She cites “womanless weddings” — charity events popular in the 1900s where men would play all parts of a wedding — and “powderpuff football” games, where high school boys dress up as cheerleaders and high school girls play on the field. “But I think there’s a new — a real, new growth of drag — in more publicly accessible venues,” Stone says.

Such acceptance also shows up in the drag-queen story times proliferating across the region. But such events remain controversial in some Southern cities, where folks are not used to drag queens reading to children in libraries or bookstores.
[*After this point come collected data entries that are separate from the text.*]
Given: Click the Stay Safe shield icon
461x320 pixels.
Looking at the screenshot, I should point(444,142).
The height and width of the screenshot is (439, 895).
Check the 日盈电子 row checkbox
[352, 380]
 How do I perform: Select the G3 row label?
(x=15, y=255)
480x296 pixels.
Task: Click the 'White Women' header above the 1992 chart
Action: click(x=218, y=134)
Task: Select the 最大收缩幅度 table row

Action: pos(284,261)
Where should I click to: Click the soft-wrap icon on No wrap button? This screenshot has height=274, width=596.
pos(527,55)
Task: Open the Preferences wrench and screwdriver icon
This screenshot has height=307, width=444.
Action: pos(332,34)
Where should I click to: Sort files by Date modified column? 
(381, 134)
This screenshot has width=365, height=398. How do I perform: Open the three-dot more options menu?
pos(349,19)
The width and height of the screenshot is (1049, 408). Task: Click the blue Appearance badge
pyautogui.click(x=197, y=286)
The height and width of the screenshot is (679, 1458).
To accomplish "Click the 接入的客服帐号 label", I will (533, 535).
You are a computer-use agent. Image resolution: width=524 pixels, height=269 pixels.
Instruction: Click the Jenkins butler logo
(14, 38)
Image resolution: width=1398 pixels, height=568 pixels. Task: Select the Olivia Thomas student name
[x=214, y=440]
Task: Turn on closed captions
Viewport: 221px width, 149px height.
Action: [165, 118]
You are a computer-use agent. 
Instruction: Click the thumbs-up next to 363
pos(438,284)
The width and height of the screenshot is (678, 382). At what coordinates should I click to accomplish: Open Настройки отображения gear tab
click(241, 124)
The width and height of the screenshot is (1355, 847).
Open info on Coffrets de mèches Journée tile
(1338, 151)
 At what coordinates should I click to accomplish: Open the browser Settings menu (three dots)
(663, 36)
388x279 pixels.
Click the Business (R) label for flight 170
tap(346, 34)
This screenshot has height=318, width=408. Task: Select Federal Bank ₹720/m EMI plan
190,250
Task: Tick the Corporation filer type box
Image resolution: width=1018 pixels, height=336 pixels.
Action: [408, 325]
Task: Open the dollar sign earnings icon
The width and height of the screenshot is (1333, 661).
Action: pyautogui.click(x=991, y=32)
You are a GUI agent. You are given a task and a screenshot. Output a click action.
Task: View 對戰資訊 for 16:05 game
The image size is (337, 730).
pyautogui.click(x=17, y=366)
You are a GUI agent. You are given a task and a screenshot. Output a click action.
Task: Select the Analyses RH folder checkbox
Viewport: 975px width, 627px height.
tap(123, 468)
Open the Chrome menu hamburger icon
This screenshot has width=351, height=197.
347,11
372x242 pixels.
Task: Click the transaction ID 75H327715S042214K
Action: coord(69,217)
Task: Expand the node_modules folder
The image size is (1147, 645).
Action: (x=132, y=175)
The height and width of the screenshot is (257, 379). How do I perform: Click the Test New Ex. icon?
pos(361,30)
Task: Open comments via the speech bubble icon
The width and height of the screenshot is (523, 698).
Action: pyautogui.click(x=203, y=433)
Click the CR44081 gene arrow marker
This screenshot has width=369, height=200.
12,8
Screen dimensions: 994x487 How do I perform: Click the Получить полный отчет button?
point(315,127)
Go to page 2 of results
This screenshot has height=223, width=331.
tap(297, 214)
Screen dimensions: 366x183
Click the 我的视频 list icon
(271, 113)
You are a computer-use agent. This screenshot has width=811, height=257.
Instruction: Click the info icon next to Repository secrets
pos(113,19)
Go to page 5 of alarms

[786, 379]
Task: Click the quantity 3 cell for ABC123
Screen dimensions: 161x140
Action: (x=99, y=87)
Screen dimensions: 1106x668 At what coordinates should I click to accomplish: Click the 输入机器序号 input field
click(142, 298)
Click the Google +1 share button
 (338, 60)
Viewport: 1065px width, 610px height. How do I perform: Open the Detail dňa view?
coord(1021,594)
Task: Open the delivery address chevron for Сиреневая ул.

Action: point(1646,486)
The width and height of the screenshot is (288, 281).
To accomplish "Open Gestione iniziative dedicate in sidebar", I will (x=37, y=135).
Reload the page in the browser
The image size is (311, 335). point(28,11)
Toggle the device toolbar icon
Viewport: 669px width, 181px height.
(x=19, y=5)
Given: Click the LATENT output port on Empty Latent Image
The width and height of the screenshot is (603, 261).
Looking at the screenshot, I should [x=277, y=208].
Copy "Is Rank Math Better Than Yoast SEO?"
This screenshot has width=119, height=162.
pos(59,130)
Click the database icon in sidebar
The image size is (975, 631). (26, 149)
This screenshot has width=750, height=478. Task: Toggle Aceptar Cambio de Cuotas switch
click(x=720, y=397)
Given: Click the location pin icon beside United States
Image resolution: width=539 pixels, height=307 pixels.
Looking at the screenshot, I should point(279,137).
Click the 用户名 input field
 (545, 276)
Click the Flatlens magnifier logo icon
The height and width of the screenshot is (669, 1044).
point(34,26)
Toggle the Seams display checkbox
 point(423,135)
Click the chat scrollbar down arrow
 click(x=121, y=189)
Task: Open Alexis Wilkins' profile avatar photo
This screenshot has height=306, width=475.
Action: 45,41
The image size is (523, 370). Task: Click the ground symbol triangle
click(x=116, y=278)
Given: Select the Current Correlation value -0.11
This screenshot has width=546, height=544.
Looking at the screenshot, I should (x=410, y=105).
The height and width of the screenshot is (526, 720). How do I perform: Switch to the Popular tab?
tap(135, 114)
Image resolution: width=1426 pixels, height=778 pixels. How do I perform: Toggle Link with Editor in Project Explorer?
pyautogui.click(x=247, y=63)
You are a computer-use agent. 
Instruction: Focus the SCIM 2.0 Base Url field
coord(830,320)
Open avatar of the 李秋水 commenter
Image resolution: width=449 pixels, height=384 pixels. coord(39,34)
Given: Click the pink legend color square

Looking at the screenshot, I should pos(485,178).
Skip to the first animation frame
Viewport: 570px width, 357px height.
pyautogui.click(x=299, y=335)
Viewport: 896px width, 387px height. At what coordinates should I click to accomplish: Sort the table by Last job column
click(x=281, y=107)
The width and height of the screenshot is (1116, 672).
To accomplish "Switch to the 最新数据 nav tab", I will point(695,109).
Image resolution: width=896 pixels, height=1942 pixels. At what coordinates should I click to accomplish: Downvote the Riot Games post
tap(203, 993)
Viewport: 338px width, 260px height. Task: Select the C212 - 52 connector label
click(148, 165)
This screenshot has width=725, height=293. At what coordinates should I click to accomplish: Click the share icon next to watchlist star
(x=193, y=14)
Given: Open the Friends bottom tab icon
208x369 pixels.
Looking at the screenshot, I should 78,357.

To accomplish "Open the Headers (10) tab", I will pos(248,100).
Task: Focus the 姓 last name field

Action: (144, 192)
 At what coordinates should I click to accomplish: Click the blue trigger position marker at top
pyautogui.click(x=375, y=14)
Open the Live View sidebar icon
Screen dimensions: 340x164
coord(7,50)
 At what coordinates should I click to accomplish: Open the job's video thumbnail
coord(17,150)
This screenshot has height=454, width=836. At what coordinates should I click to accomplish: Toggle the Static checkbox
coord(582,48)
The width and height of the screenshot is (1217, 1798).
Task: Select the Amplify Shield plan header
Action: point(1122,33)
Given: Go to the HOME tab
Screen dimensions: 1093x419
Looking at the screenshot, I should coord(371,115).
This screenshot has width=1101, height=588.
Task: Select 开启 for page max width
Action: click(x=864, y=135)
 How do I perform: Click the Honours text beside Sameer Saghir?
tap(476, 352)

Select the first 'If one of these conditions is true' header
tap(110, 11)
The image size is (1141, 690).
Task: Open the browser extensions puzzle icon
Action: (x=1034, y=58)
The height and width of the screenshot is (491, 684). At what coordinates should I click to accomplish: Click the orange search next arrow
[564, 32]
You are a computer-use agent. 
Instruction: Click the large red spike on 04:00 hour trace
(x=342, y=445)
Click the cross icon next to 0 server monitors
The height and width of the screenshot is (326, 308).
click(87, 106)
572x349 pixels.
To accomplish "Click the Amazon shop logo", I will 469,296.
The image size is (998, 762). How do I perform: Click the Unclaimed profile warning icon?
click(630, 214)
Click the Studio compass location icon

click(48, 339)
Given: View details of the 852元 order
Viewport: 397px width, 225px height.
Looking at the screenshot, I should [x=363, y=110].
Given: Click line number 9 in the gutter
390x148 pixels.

“But it’s an important thing to visibility, and there’s a kind of playfulness to it, too, right?” Stone says. “Taking something that we don’t usually associate with drag, like bingo, or story time for toddlers and preschoolers, and bringing drag to that as a fun element of gay culture that is becoming more and more legible to people [outside the LGBTQ community].”  

Stone notes, at the very least, these events foster a sense of community that is shared regardless of sexual or gender orientation. But Southern discussions still gloss over sexuality. Stone attributes that to the South’s “higher religiosity” and that many Southerners still keep close ties to the traditions of their youth, even when they become outmoded.

Stone also sees more complex attitudes toward LGBTQ life in different parts of our region.

“The Gulf South is very different, much more Catholic, less evangelical. And there’s this whole carnival tradition, compared to say, Appalachia, where your queer experience in these two places would be very, very different. The city versus rural areas, right?” She says LGBTQ people “are often oppressed in different ways” depending on where they live.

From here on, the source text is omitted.